## EXERCISE TASK
Answer these questions about the forum thread on gold refining below:
1. What did the writer dip a plastic spoon in before using it to stir the gold chloride solution?
2. What does the thread recommend using with the green Scotch-brite scrub pads to clean the white glaze off glassware?
3. On what date did MrCrusher post?

Gold will adhere to any surface that has been exposed to tin chloride whether by accident (in a digestion of mixed metals) or by purpose (adding stannous chloride directly to the solution). I did an experiment where I dipped a plastic spoon in stannous chloride. I rinsed the spoon in clean water and wiped the spoon dry. I used the spoon to stir a gold chloride solution after adding SMB and the spoon came out with a beautiful, shiny gold plating. I found that if I stirred to hard, the gold would peel off into shiny flakes. I've seen members comment about having solid gold flakes in their gold drop and not understanding where the (gold foils) came from. Any metal film on the glass will cause the gold to precipitate on the glass. You can wash the glass in some warm AR solution to remove the film. 
Tin chloride will create fumes that will collect on any cool surface it touches. It looks like a white glaze on any exposed glassware in the vicinity. It can't be washed off, not even with AR solution because it is converted to tin oxide by the air. It has to be abraded off. Use the green Scotch-brite scrub pads along with the bon ami to really get it clean. The plastic will not scratch the glass.


----------



## MrCrusher (Jul 5, 2016)

Please enjoy Laughing at this one. :lol: 

I deserve it

Well my total impatience to make my first button has well most likely cost me a lot of time and wasted effort.

## DATA EXCERPT

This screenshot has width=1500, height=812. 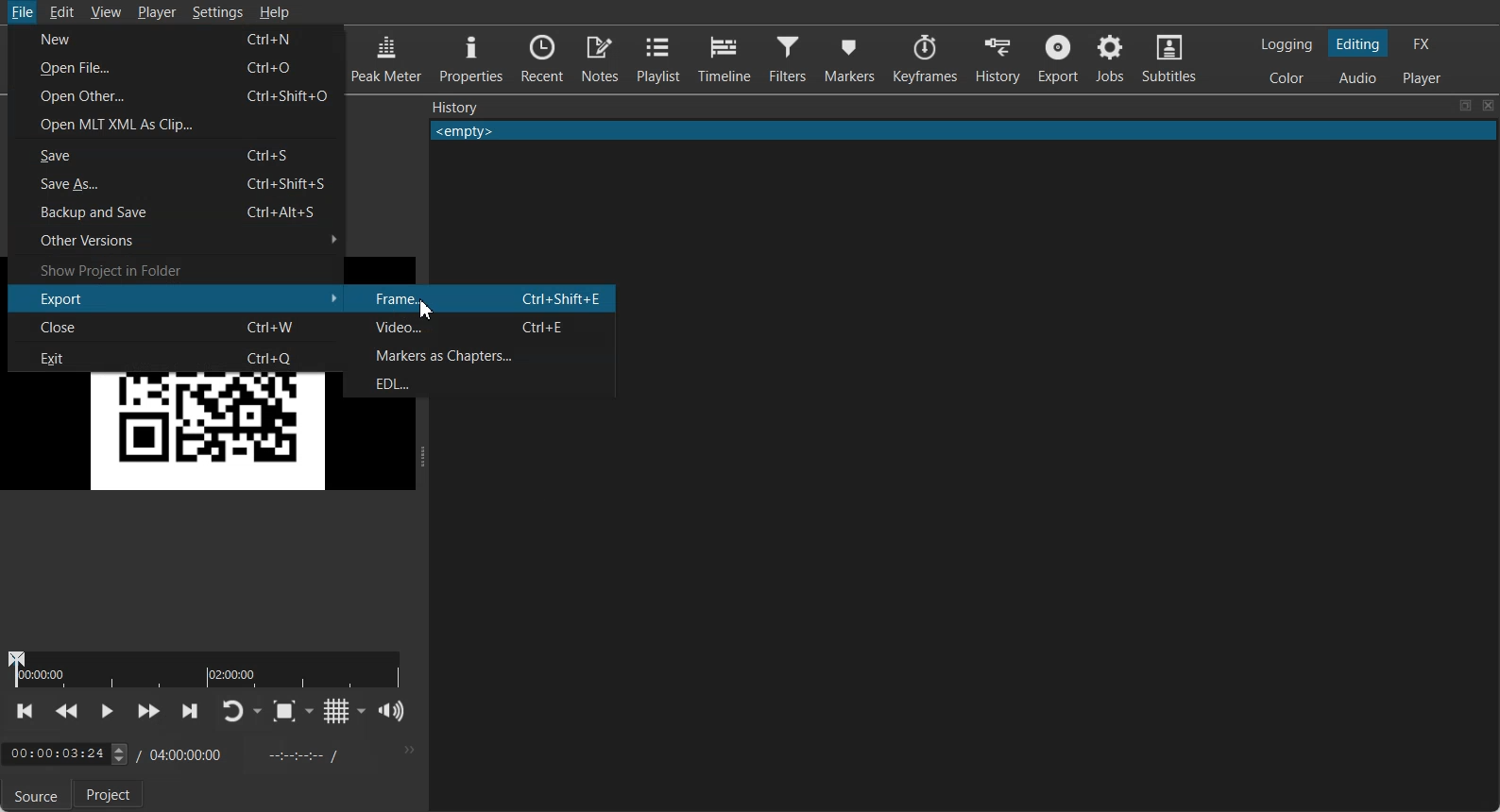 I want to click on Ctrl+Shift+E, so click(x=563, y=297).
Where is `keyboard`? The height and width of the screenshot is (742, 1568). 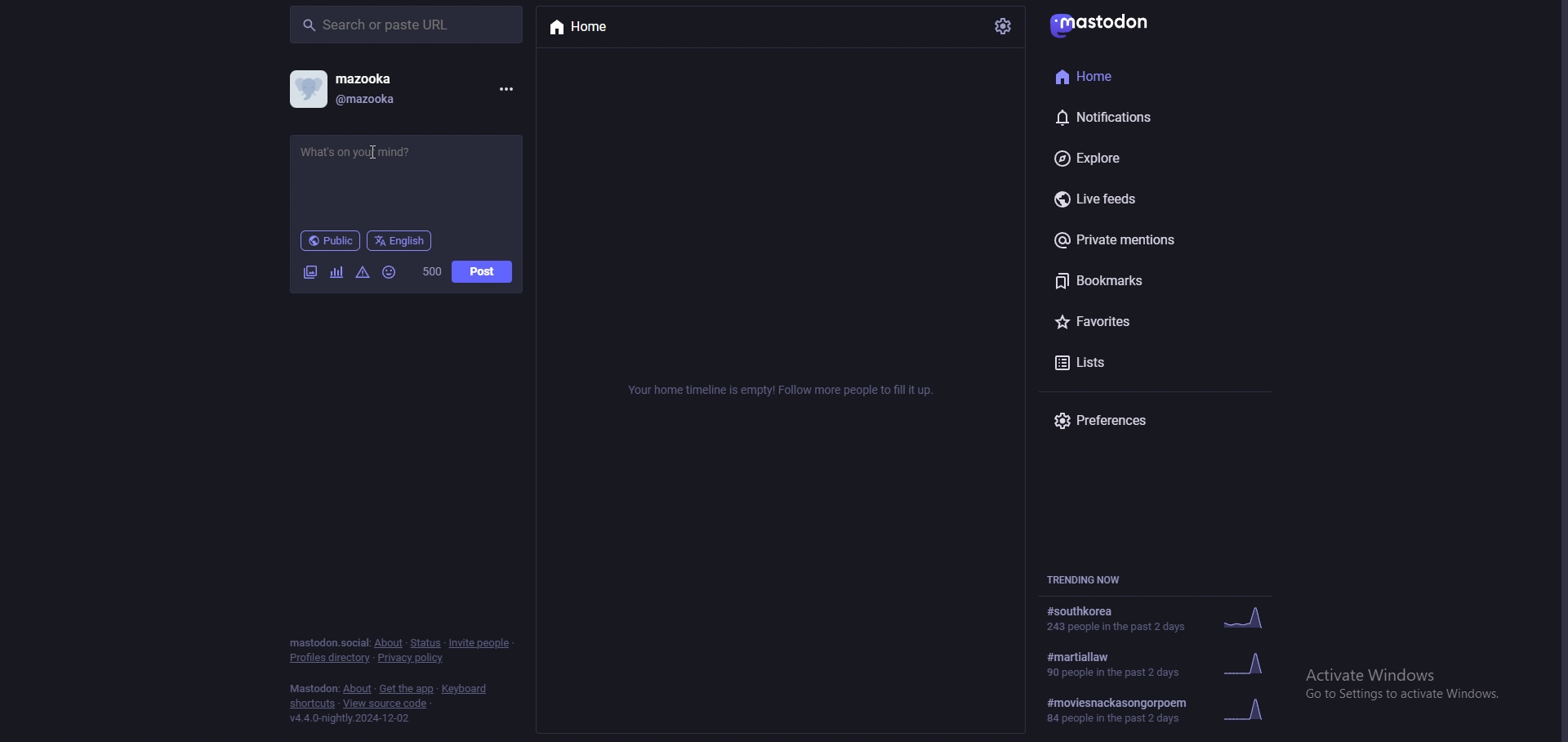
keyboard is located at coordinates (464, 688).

## IN RESPONSE
1. Stannous chloride.
2. Bon Ami.
3. July 5, 2016.